NV-387: New Broad-Spectrum Antiviral for Bird Flu H5N1, Says NanoViricides

NanoViricides, Inc., a clinical-stage company specializing in antiviral nanomedicines, has announced promising results for its ultra-broad-spectrum antiviral drug candidate NV-387 in combating bird flu H5N1 viruses. The company, listed on NYSE American under the ticker NNVC, revealed that NV-387 outperformed three currently approved influenza drugs—Oseltamivir (Tamiflu®, Roche), Peramivir (Rapivab®, Biocryst), and Baloxavir (Xofluza®, Shionogi, Roche)—in an animal model study of Influenza A/H3N2. This study showed that NV-387 not only reduced viral damage but also protected the lungs from immune system damage, indicating a potent antiviral effect.

The timing of these findings is critical as the threat of bird flu H5N1 has risen significantly. The virus has spread to several mammal species, with fatal brain infections noted in farm cats, and mild infections observed in dairy cattle. Currently, there have been four human cases, with one fatality in Mexico and three recoveries in the USA.

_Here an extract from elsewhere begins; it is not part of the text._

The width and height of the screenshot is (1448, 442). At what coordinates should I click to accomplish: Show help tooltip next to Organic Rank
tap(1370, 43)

NV-387 stands out as a promising drug due to its effectiveness against the HPAI H5N1 virus, even when mutations occur. This is attributed to the presence of the Multi-Basic Site (MBS) in the hemagglutinin (H5) protein of HPAI H5N1, which interacts strongly with sulfated proteoglycans (S-PG). NV-387 is designed to mimic these S-PG, enhancing its efficacy against viruses that use this attachment site, such as HPAI H5N1.

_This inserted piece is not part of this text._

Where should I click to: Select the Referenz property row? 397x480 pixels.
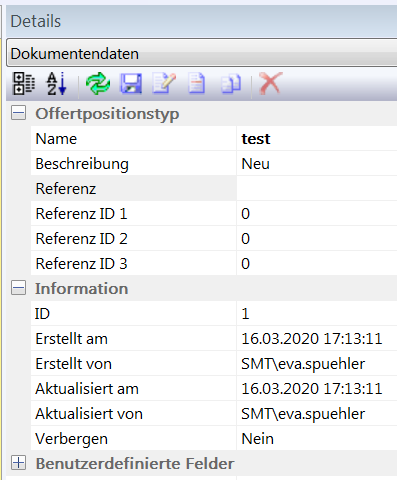click(x=214, y=188)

Additionally, NV-387's broad-spectrum activity extends to various viruses, including Influenza A, RSV, COVID-19, seasonal coronaviruses, and even poxviruses. This wide-ranging effectiveness is possible due to NV-387's ability to mimic the invariant attachment site common to these viruses. The drug's potential to remain effective despite viral mutations contrasts sharply with existing drugs, where single-point mutations can lead to resistance.

The risk of a pandemic due to HPAI H5N1 is significant, as only a few mutations in the hemagglutinin protein could enable the virus to efficiently infect humans, with potentially higher fatality rates than COVID-19. Influenza viruses, known for their high mutation rates and ability to reassort genetic segments, pose a daunting challenge to antiviral drug development.

NanoViricides aims to address this challenge with its platform technology. The company is developing nanomaterials specifically designed to attack and dismantle enveloped virus particles. Their lead candidate, NV-CoV-2, targets COVID-19 and other respiratory infections, while another candidate, NV-HHV-1, is intended for treating shingles.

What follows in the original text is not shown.